Marketers in the business-to-business space are often falling short when it comes to developing and activating brand purpose, according to a study led by the Association of National Advertisers (ANA).

The ANA partnered with researcher The Harris Poll and consultancy Carol Cone ON PURPOSE to survey 250 B2B marketers in categories like financial services, manufacturing, professional services, tech/telecoms, and healthcare. (For more, read WARC's in-depth report: Why B2B brands often struggle with brand purpose – and how to fix it.)

Ninety-three percent of respondents agreed their company was “somewhere on the purpose journey”, with 42% conceding they are in the “early” phases of this effort, such as discussing the issue internally or assigning teams to develop it.

A further 57% of respondents also had increased their focus on this issue compared with three years ago, indicating that brand purpose is of growing importance to most marketers.

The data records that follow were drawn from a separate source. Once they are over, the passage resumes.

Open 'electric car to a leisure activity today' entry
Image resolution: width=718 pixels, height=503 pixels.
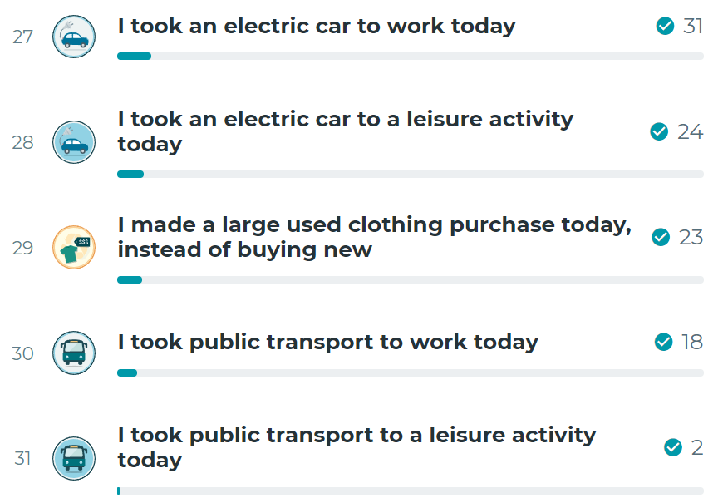[x=345, y=132]
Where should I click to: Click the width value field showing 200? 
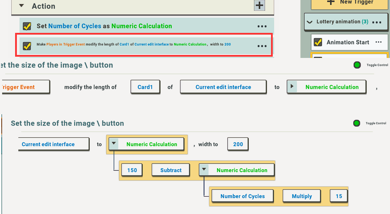tap(238, 144)
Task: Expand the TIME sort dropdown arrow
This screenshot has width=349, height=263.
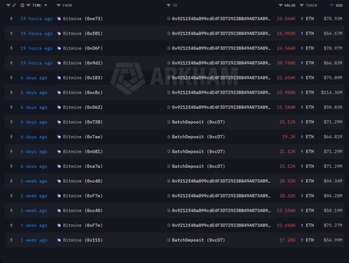Action: (46, 5)
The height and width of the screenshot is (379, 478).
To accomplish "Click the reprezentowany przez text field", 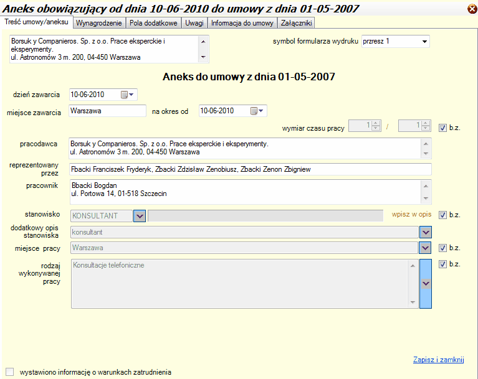I will [x=249, y=169].
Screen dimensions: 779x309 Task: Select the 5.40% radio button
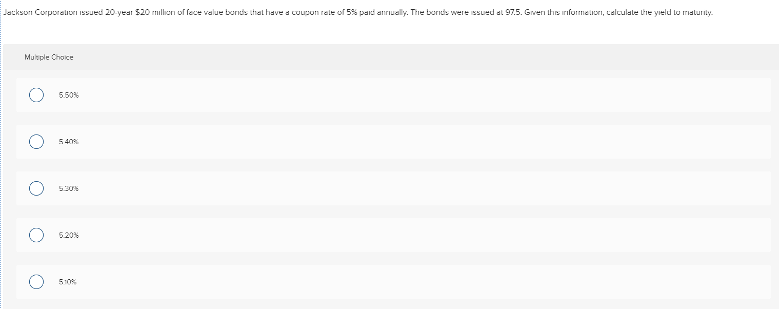pyautogui.click(x=36, y=141)
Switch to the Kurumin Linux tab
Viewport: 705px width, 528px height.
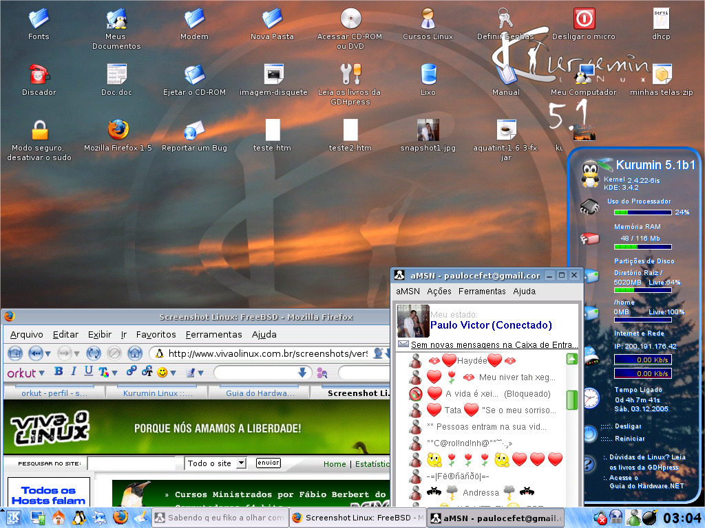[x=158, y=393]
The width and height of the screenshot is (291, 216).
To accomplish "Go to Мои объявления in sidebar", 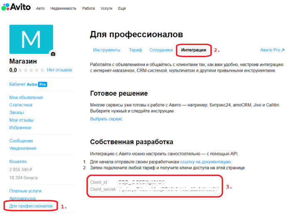I will coord(26,97).
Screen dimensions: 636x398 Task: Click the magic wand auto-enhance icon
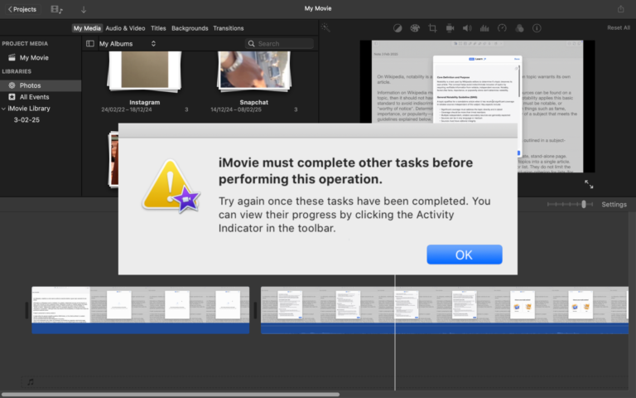pyautogui.click(x=325, y=27)
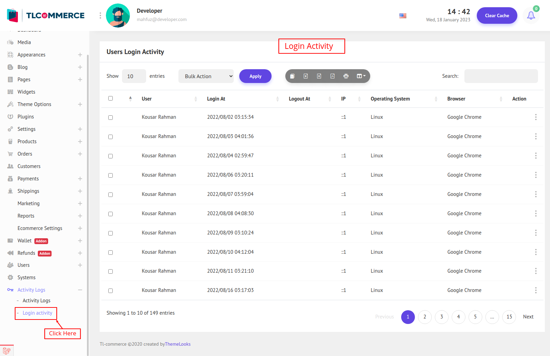Tick the select-all checkbox in table header
Screen dimensions: 550x356
(x=110, y=98)
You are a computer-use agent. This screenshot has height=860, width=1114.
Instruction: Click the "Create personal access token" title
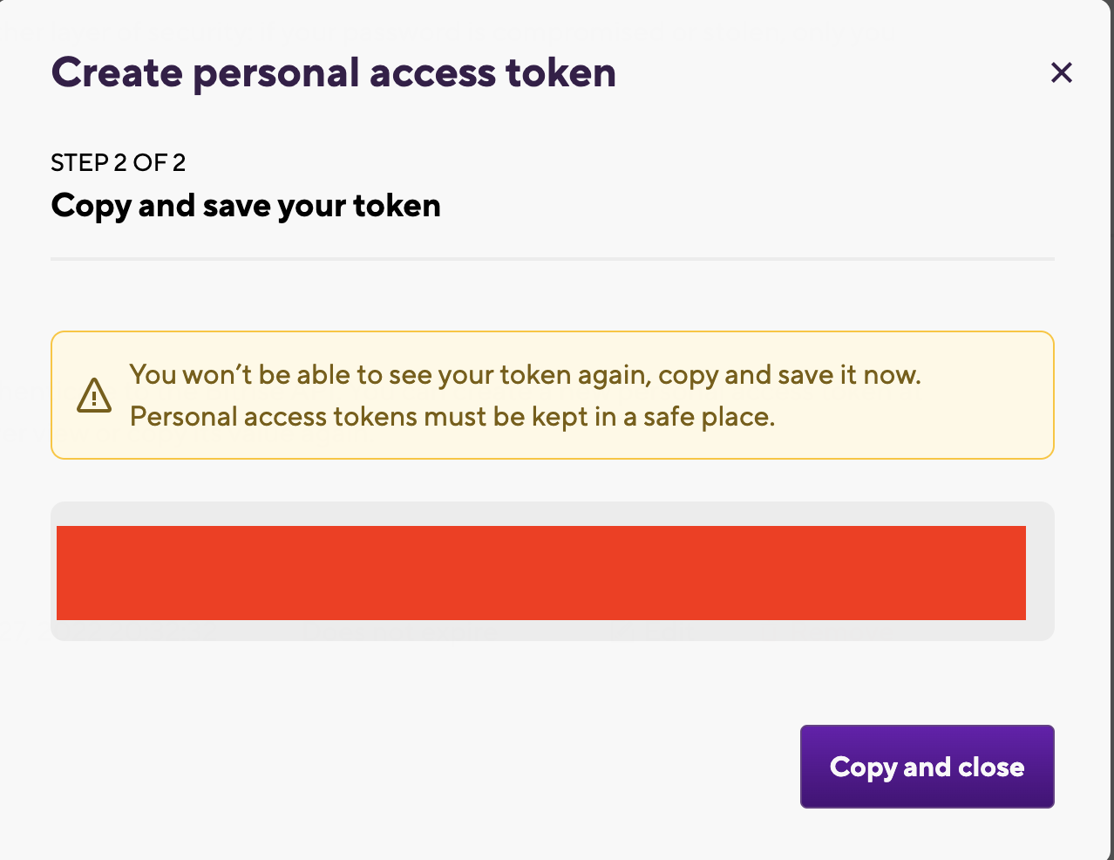[x=333, y=72]
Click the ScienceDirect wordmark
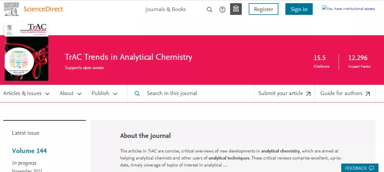This screenshot has width=384, height=172. click(x=43, y=9)
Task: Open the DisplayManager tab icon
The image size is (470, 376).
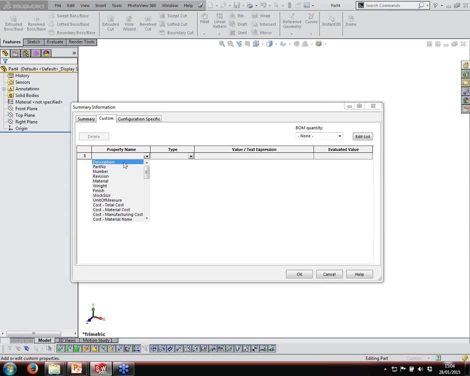Action: [x=47, y=53]
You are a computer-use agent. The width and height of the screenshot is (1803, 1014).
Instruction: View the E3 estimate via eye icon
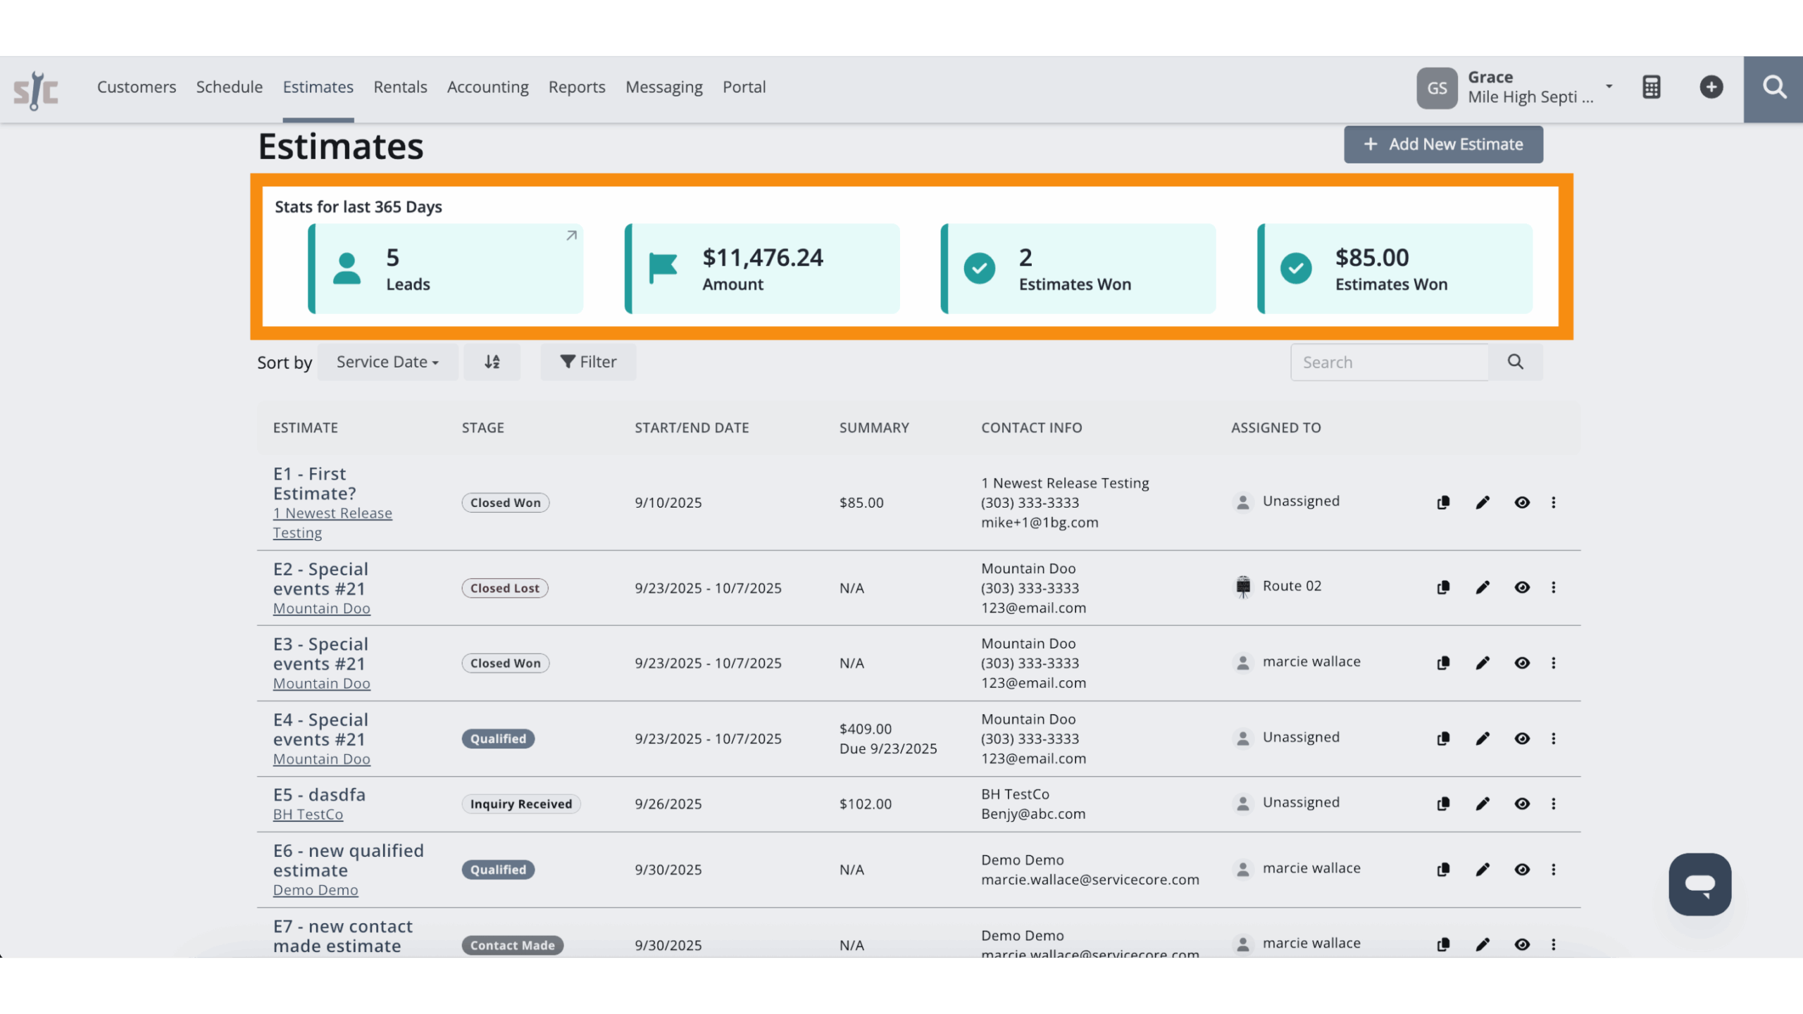pyautogui.click(x=1522, y=663)
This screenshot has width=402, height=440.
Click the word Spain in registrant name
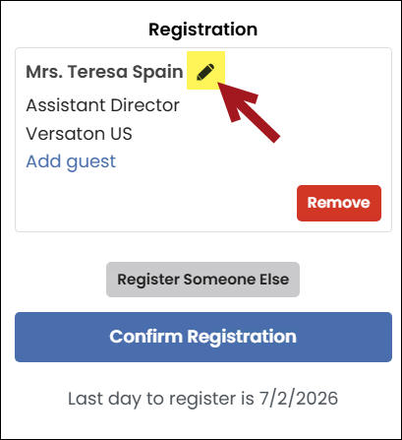(x=157, y=73)
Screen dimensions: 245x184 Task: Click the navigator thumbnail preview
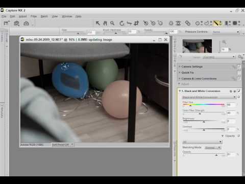point(197,46)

In all, fully 86% of interviewees also reported that purpose was “important to their business” and 29% rated it as “critical,” the ANA study – entitled “The B2B Purpose Paradox” – pointed to a profound contradiction from its poll.

Only 24% of firms, it noted, had activated this kind of mission throughout their business, from culture to innovation, operations to social engagement.

An important roadblock in turning admirable principles into tangible practice was the notion that “purpose engagement feels more like a PR exercise than an authentic commitment,” as mentioned by 56% of respondents.

If companies took this approach as a surface-level, tactical play rather than an authentic driver of strategy, the report argued, “It is better to not embrace it at all.”

Elsewhere, a 51% majority of the sample held the opinion that purpose does “not play a considerable role in their competitive set.”

Rather than staying in lockstep with the norms of their industry, however, the study proposed that undoubted advantages result from “being the first mover to activate purpose within a category.”

Exactly 50% of interviewees suggested their organisations “lacked the capacity to adopt and activate on purpose” and 28% of the panel cited the absence of purpose-related measurement criteria as an obstacle.

For any B2B still hesitant to adopt a clear purpose, the ANA report had a warning: “The growing adoption of purpose by B2B companies legitimizes it as an impactful business strategy,” it said.

“The question is no longer if an organization will state its purpose, but how it will activate that purpose authentically.”